Pandas Drop Duplicates: How to Remove Duplicate Rows in Python
Updated on
Duplicate rows are one of the most common data quality problems in real-world datasets. They sneak in through repeated API calls, overlapping CSV exports, broken ETL pipelines, or simple copy-paste errors during manual data entry. Left unchecked, duplicates inflate row counts, distort averages and sums, and introduce bias into machine learning models. A dataset that looks like it has 10,000 customer records might really have 8,200 unique customers and 1,800 phantom entries silently corrupting every calculation built on top of it.
The pandas drop_duplicates() method is the standard way to detect and remove these redundant rows. This guide walks through every parameter, shows common patterns for real-world deduplication, and covers performance considerations for large datasets. Every code example is copy-ready and includes its expected output.
Why Duplicates Matter
Before jumping into code, it is worth understanding exactly what duplicate rows break:
| Problem | What Happens | Example |
|---|---|---|
| Inflated counts | len(df) and value_counts() overcount | A customer appears 3 times, so "total customers" is 3x too high |
| Wrong averages | mean() weights duplicated rows more heavily | A high-value order counted twice skews average order value upward |
| Broken joins | Merging on a key with duplicates causes row explosion | A many-to-many merge produces a Cartesian product instead of 1:1 mapping |
| Bad ML models | Training data with repeated samples biases the model | The model memorizes duplicated examples and overfits |
| Wasted storage | Redundant rows consume disk and memory | A 2 GB dataset could be 1.4 GB after deduplication |
The fix is straightforward: find the duplicates, decide which copy to keep (if any), and remove the rest.

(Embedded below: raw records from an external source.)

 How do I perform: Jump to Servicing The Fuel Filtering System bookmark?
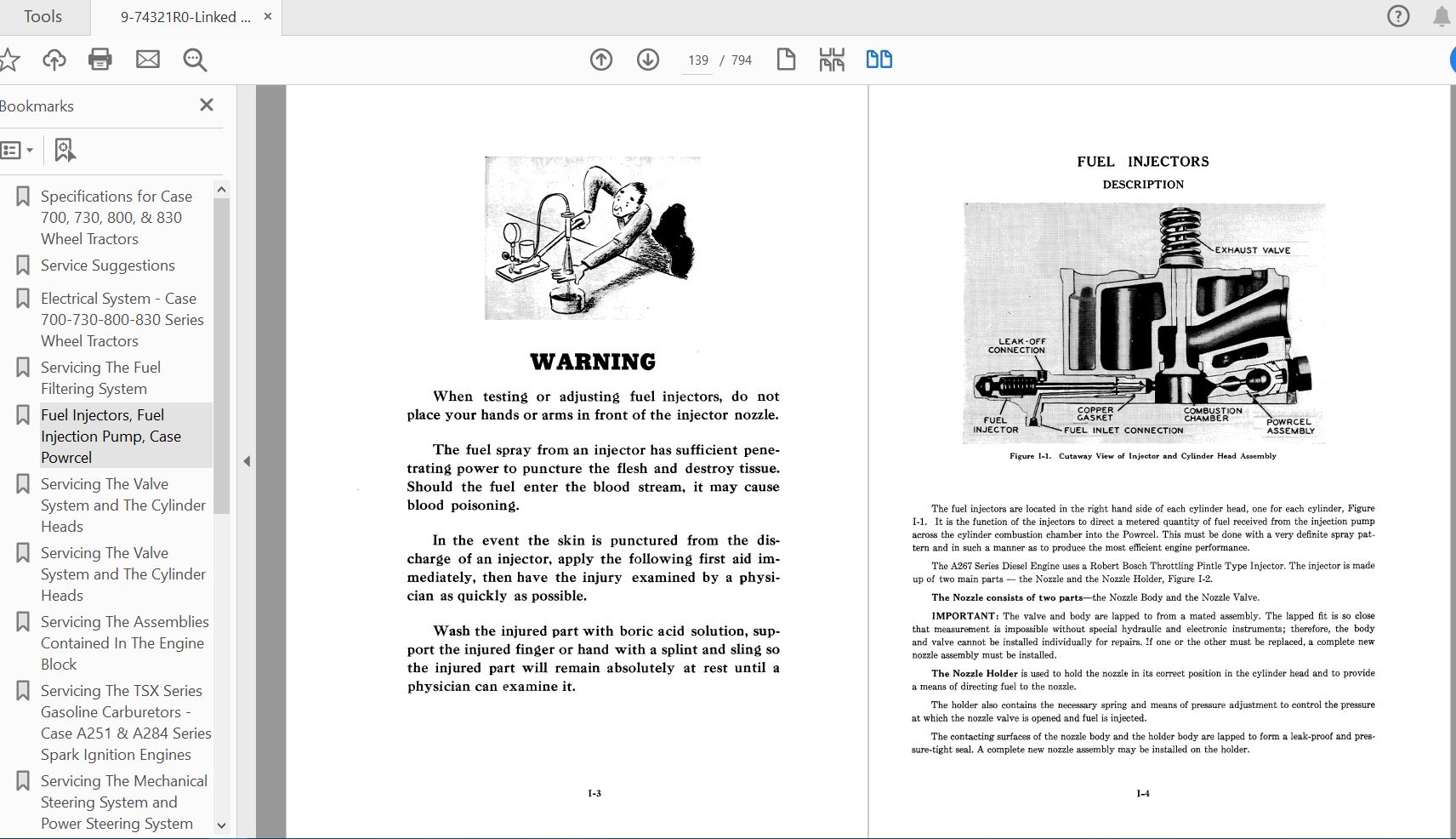(100, 378)
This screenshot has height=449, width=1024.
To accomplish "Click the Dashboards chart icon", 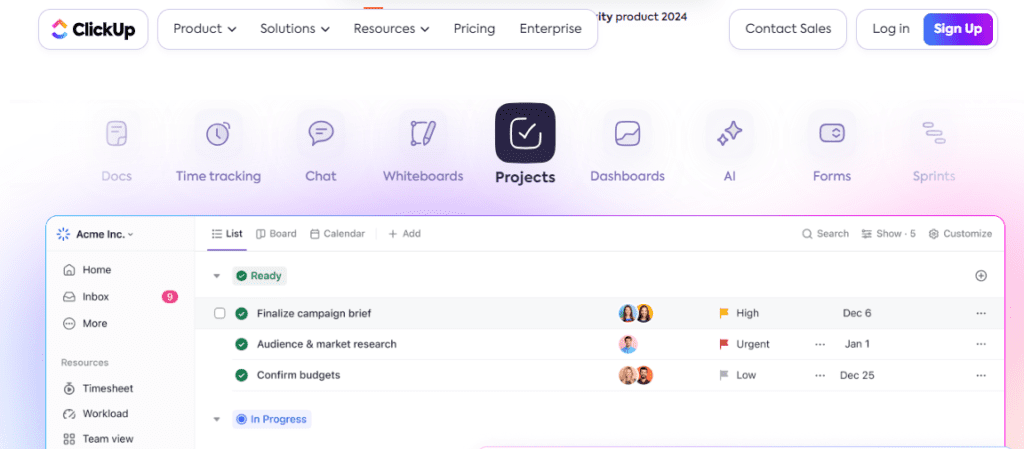I will (x=627, y=134).
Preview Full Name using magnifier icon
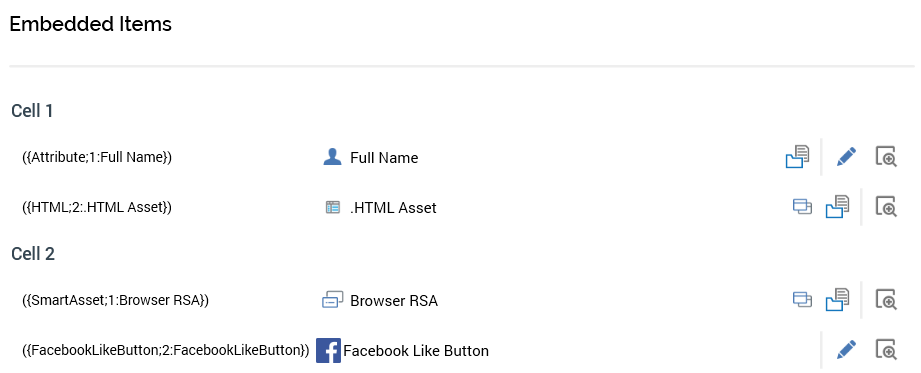 (886, 157)
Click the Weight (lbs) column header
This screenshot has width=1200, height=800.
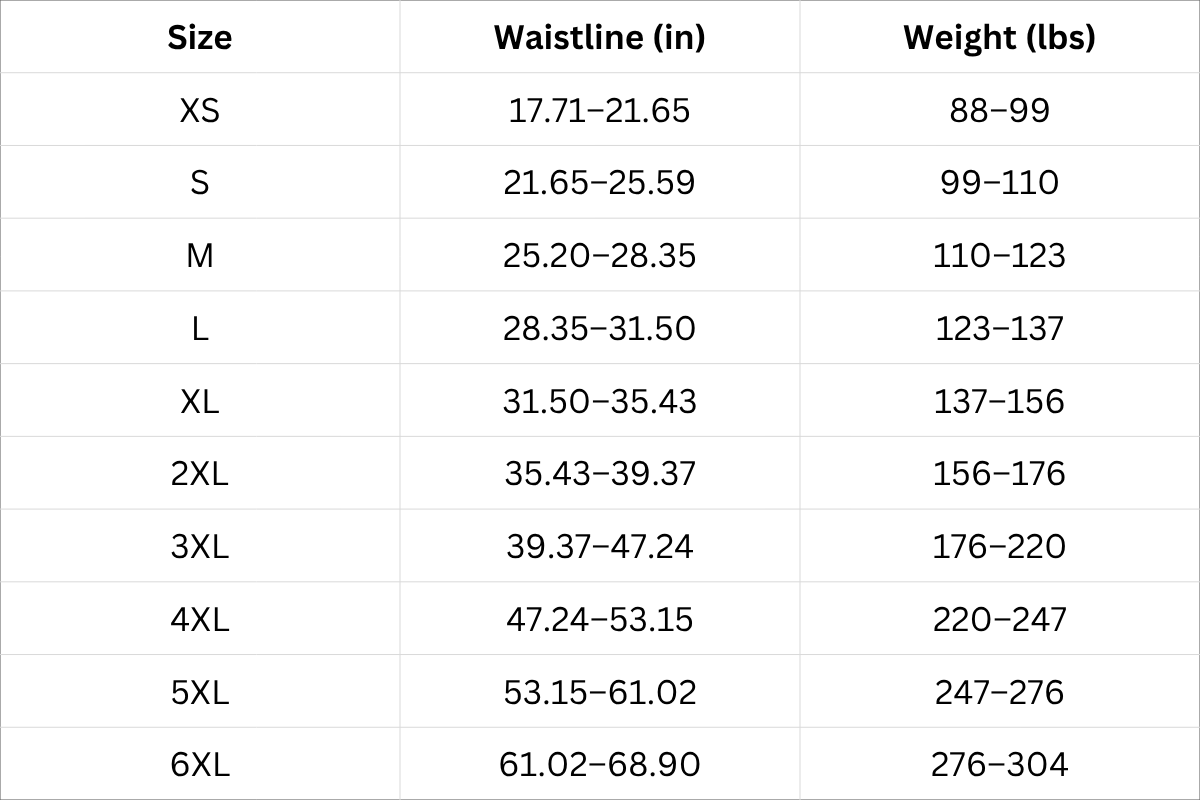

Basic Syntax: df.drop_duplicates()
The simplest call removes rows where every column value is identical:
import pandas as pd
df = pd.DataFrame({
'name': ['Alice', 'Bob', 'Alice', 'Charlie', 'Bob'],
'age': [30, 25, 30, 35, 25],
'city': ['NYC', 'LA', 'NYC', 'Chicago', 'LA']
})
print("Before:")
print(df)
df_clean = df.drop_duplicates()
print("\nAfter:")
print(df_clean)Output:
Before:
name age city
0 Alice 30 NYC
1 Bob 25 LA
2 Alice 30 NYC
3 Charlie 35 Chicago
4 Bob 25 LA
After:
name age city
0 Alice 30 NYC
1 Bob 25 LA
3 Charlie 35 ChicagoRow 2 and row 4 were exact copies of row 0 and row 1, so they were dropped. Notice that the original index values (0, 1, 3) are preserved. If you want a clean sequential index, chain .reset_index(drop=True).
Full Method Signature
DataFrame.drop_duplicates(subset=None, keep='first', inplace=False, ignore_index=False)| Parameter | Type | Default | Description |
|---|---|---|---|
subset | column label or list | None (all columns) | Only consider these columns when identifying duplicates |
keep | 'first', 'last', False | 'first' | Which duplicate to keep; False drops all copies |
inplace | bool | False | If True, modifies the DataFrame in place and returns None |
ignore_index | bool | False | If True, resets the index from 0 to n-1 in the result |
Finding Duplicates First with df.duplicated()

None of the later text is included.